At best splurge 20% of monthly increment: Instead of making small routine purchases, make a one-off purchase by saving at least 20% of your monthly increment for three months, rather than continuously purchasing one after the other every month. For instance, buy clothes, shoes, watch or helmet, after you save 20% of your monthly income for three months, the amount saved turn outs to be a bigger amount and the purchase you make will be of good quality.

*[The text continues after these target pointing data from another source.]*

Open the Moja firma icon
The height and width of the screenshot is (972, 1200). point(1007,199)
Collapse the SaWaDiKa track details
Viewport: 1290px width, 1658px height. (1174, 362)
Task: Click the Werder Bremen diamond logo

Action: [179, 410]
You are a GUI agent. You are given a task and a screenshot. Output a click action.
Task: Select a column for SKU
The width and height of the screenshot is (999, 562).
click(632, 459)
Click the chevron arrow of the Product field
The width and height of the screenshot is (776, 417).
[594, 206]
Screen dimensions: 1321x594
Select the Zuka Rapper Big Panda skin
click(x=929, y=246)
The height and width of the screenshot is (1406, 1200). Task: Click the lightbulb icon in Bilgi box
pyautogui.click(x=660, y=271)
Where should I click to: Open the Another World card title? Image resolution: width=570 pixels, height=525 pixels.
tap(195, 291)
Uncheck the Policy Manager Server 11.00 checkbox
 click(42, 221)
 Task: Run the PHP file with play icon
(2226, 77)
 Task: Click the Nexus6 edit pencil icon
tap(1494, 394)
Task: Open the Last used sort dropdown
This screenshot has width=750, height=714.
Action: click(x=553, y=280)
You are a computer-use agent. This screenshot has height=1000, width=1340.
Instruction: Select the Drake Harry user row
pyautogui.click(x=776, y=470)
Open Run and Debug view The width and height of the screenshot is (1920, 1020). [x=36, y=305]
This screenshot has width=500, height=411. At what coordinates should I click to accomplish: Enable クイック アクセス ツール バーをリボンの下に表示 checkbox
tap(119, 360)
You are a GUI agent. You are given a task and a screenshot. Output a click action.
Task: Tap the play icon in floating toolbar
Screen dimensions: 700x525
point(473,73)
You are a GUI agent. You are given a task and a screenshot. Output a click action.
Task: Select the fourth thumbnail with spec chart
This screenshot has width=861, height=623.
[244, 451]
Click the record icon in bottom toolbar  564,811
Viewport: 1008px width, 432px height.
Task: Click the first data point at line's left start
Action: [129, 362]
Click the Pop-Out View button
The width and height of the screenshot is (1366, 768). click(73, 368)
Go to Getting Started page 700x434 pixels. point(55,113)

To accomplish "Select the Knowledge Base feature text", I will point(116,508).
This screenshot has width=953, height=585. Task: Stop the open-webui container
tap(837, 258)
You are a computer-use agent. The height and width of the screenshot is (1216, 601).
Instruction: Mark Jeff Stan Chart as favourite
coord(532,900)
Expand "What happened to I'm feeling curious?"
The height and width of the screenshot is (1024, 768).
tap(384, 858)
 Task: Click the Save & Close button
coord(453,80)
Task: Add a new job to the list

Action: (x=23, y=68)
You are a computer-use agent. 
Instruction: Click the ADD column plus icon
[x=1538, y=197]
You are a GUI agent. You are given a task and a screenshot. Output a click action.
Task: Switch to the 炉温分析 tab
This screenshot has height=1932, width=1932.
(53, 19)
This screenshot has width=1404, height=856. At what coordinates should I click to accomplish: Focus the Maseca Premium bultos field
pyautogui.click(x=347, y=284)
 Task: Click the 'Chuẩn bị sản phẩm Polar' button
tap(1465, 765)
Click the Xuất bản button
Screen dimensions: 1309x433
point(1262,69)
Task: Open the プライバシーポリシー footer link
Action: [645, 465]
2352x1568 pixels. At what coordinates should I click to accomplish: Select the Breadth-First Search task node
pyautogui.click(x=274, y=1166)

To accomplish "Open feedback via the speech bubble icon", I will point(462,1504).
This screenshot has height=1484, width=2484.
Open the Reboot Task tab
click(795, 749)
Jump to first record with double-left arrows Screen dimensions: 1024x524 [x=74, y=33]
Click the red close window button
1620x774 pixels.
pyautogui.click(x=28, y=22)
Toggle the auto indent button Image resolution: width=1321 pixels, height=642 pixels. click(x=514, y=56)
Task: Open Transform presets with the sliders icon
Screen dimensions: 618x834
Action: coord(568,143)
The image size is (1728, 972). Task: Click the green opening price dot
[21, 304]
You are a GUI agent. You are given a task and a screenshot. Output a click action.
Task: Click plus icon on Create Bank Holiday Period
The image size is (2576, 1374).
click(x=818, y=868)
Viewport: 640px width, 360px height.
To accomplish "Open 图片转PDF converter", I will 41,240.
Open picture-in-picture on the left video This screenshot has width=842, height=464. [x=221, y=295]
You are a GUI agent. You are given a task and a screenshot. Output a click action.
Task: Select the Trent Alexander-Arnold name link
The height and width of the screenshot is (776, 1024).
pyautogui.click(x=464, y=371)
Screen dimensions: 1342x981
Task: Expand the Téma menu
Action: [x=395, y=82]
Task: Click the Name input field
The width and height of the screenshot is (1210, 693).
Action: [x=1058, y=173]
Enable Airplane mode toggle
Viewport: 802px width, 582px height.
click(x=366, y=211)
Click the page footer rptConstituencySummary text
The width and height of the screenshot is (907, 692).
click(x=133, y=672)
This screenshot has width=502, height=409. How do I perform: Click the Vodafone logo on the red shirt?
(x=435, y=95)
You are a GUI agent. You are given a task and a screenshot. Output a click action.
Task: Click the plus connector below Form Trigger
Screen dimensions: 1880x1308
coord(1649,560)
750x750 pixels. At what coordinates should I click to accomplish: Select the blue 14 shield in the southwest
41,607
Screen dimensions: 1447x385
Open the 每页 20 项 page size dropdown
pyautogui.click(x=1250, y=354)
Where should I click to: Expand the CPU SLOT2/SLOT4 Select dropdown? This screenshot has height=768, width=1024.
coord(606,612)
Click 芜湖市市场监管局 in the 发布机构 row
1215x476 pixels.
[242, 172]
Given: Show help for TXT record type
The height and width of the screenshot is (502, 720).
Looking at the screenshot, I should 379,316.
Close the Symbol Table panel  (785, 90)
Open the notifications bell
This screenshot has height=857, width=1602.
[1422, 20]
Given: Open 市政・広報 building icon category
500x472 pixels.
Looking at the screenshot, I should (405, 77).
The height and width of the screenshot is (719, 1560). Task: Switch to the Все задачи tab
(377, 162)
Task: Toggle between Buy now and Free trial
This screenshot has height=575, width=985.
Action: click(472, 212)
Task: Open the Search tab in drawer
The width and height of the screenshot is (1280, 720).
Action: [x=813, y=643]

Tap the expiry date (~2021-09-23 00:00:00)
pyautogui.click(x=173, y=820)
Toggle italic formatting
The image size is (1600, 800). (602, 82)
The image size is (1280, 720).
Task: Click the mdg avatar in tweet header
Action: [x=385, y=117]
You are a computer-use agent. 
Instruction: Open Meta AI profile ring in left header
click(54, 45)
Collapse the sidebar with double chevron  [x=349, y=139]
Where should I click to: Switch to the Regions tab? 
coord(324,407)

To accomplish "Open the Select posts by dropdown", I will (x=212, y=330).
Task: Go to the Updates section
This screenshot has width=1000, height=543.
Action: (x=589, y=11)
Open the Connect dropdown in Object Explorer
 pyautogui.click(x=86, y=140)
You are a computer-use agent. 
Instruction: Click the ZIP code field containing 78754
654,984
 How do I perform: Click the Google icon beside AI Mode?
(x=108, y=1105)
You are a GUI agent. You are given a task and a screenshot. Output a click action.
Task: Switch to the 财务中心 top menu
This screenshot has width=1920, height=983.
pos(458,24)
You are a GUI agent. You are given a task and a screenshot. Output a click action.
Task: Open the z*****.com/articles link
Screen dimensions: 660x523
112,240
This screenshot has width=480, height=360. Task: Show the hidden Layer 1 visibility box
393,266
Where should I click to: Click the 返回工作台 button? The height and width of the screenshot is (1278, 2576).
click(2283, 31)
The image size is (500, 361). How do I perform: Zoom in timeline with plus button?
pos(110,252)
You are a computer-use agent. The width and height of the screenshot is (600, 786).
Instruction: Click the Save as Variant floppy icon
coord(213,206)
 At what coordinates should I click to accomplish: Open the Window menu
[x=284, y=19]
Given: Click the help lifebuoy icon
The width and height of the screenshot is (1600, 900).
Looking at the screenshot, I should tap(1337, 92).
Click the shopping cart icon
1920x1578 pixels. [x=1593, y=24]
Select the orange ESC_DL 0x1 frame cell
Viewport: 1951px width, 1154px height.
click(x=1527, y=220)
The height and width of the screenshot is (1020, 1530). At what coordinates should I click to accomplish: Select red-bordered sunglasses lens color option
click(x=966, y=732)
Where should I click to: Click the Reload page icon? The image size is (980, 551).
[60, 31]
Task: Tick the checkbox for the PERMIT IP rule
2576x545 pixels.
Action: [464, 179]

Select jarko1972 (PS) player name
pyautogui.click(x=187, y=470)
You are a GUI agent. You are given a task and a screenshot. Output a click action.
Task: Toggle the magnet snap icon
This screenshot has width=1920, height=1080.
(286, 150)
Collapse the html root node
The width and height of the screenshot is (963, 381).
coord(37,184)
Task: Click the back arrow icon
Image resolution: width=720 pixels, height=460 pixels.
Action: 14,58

Think about the long-term goals: Now that your 20% of monthly increment is utilized in the right way, you need to think about the remaining 80% of monthly increment. Consider it as a long-term investment funds. It is like self-audit. Plan ‘how much you need to save’ and ‘how much you need to spend’. Set a goal (money savings goal) and motivate yourself to reach the goal. Ex: Set a goal for buying a piece of land or a home or a flat etc.

With the remaining 80% of your monthly increment, you can invest in any of the following or both:

  • Get self-insured with life and medical insurance. (You can buy term insurance for coverage of Rs 20 lakh and health insurance for coverage of Rs 2 lakh).
  • Start saving in a recurring deposit (RD). It is the best saving product for salaried people.

Wait, before you increase your budget: With the pay hike, you need to wait for at least three years of continuous employment, before increasing your budget. You can increase the budget, only if any inflation takes place. That means, you can adjust money on regular expenses based on inflation rates, but you should not increase your budget for spending unnecessary things.

Points to note:

  • Don’t ignore paying premiums for life and medical insurance.
  • You can also consider taking cheap accidental insurance for Rs 10 lakh coverage.
  • Make sure that you maintain liquidity in emergency savings. Spend your emergency savings only during emergency, otherwise keep them aside.


Money is hard to earn, easy to lose. Guard yours with care”– Brian Tracy

People who have received their pay hike after hard work and facing hard times, such as recession and pink-slips, are clear on how to deal with it. But, young professionals who are still in their early stages of job should learn a lesson from them and wisely follow the sensible advice given to them by the experts.

Hope, this article has served your purpose on how to handle your pay hike.